2014 Theses Master's

Bridging the Gap Between Our Understanding of AML Pathogenesis and the Development of Targeted Therapies

Tavakkoli, Montreh

Acute myeloid leukemia (AML) is the most common acute leukemia diagnosed in the U.S., with an annual incidence of ~15,000 per year. The median age of diagnosis is 67 years, however, AML afflicts individuals of all ages. Within the past 4 decades, only modest improvements have been made in the treatment of AML. However, the advent of DNA sequencing technologies, fluorescence-activated cell sorting, flow cytometry, and immunodeficient murine models have significantly improved our understanding of the molecular and cellular changes that promote the development of AML. The purpose of my thesis is to explain our current understanding of malignant transformation in AML, and to describe how this knowledge has aided the clinical assessment and treatment of this disease. In order to demonstrate this, I will provide an introduction to the epidemiology and clinical manifestations of AML, the molecular mechanisms underlying its pathogenesis, and new methods to risk-stratify and treat the disease.
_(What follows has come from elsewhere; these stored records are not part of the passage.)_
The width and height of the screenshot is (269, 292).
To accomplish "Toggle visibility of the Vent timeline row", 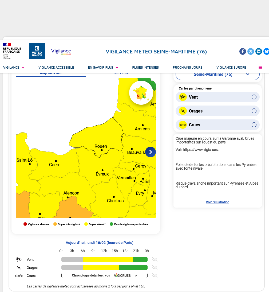I will pyautogui.click(x=155, y=259).
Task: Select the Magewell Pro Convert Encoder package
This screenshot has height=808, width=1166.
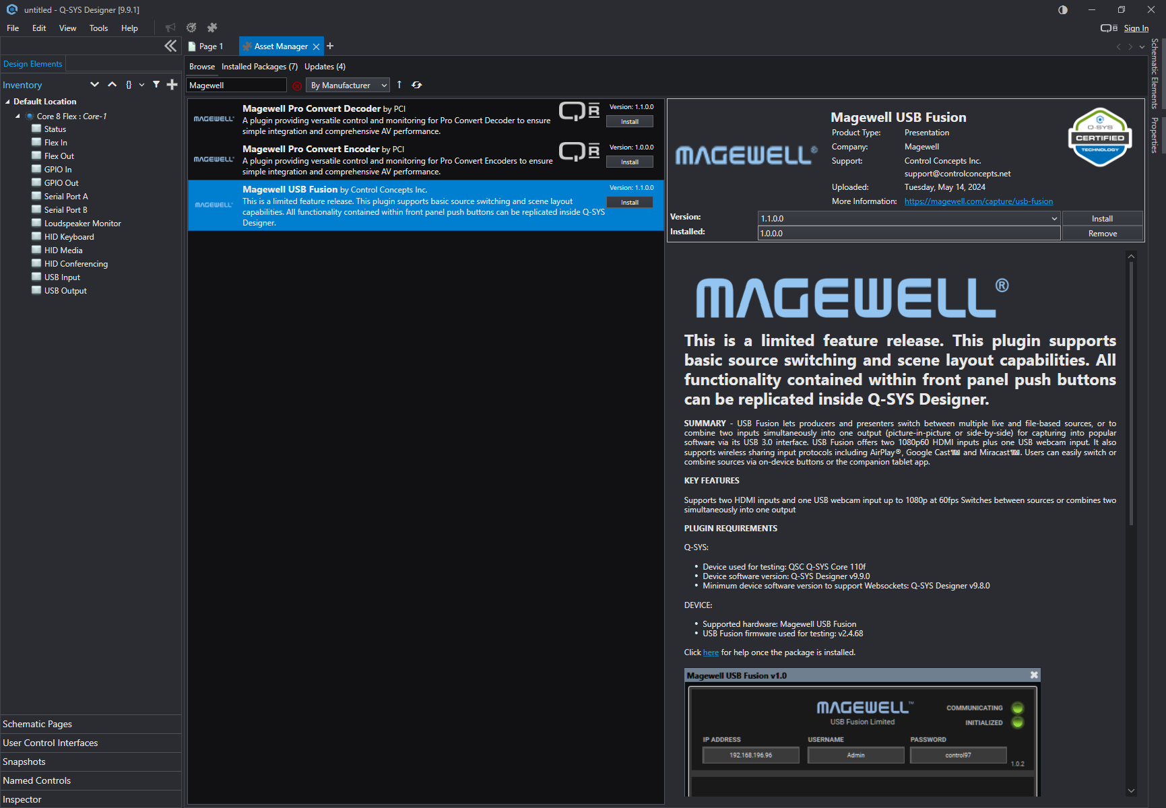Action: [397, 160]
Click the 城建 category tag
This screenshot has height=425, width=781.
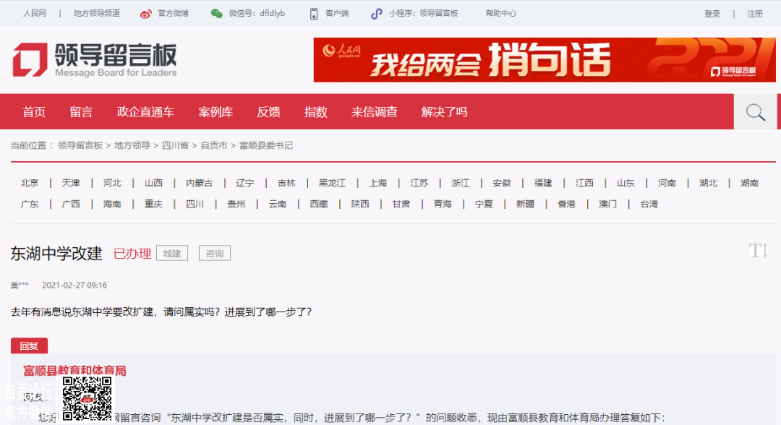[x=172, y=254]
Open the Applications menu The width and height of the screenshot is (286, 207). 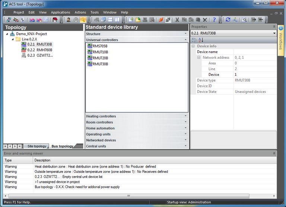(60, 12)
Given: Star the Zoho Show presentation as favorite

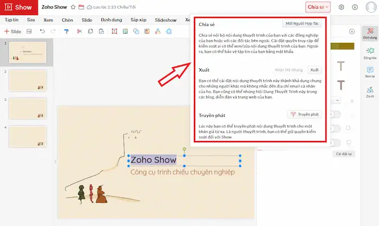Looking at the screenshot, I should (73, 7).
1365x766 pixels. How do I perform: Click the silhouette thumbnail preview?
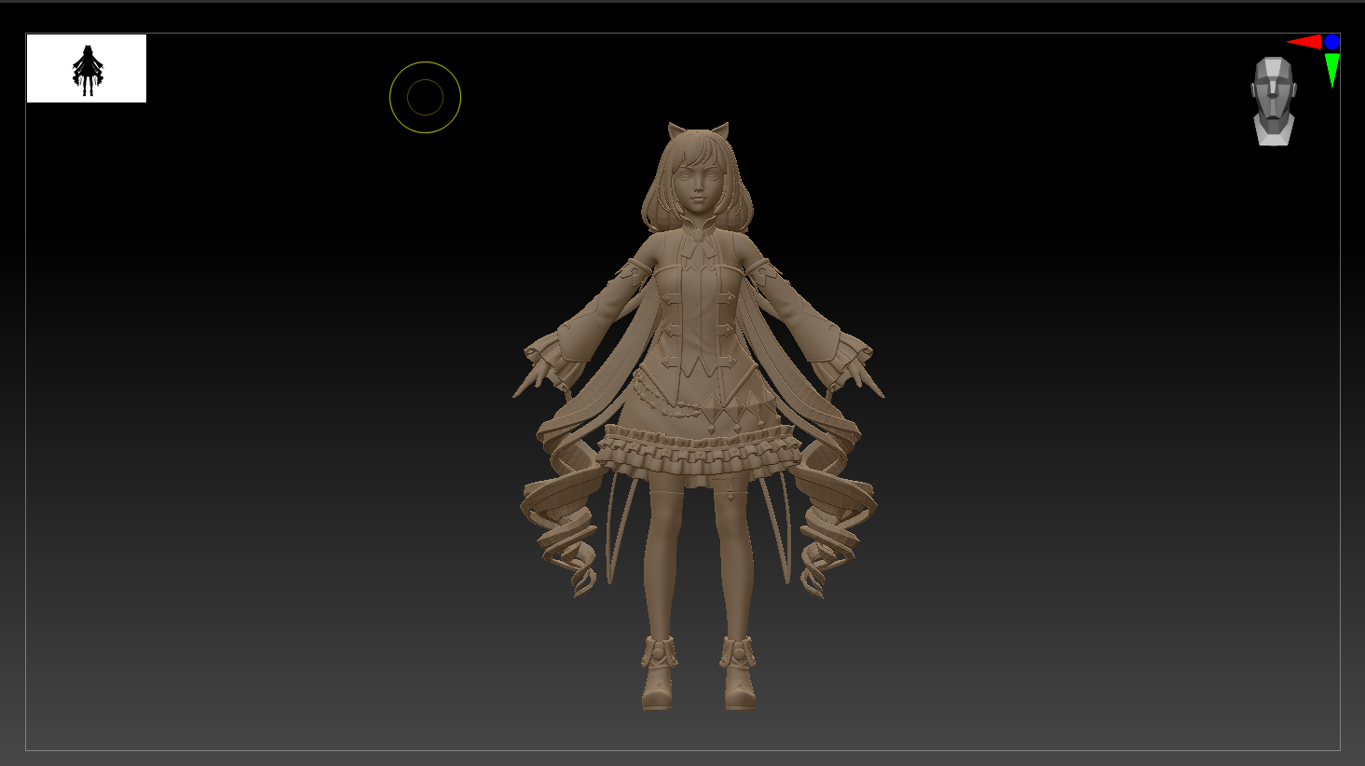click(x=87, y=69)
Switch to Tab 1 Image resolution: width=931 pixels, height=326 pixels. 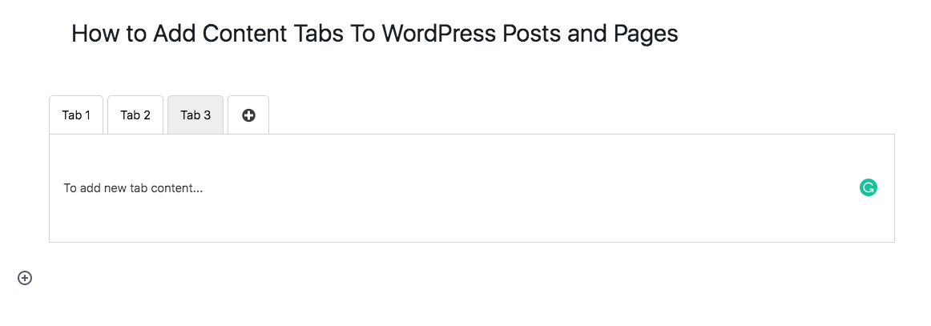[76, 115]

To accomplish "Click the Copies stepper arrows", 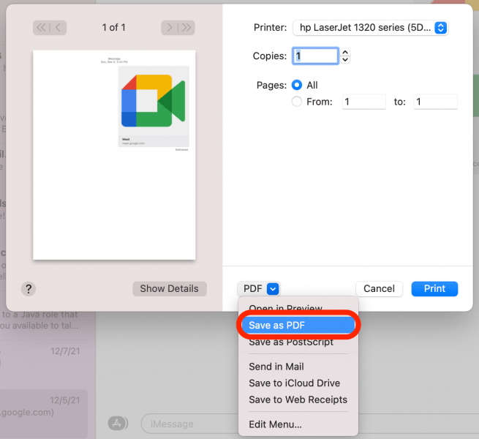I will click(346, 56).
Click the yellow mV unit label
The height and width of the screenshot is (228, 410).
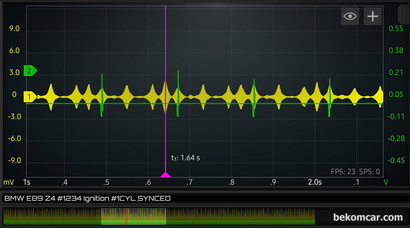point(9,182)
I will then provide a thorough discussion on normal hematopoiesis and the cellular mechanisms of AML pathogenesis (in the context of the cancer stem cell theory), and will conclude with a brief summary on a novel leukemic stem cell-directed therapy that we are currently developing in our laboratory. For the first time in over 40 years, drastic changes are underway in the way we evaluate and treat AML.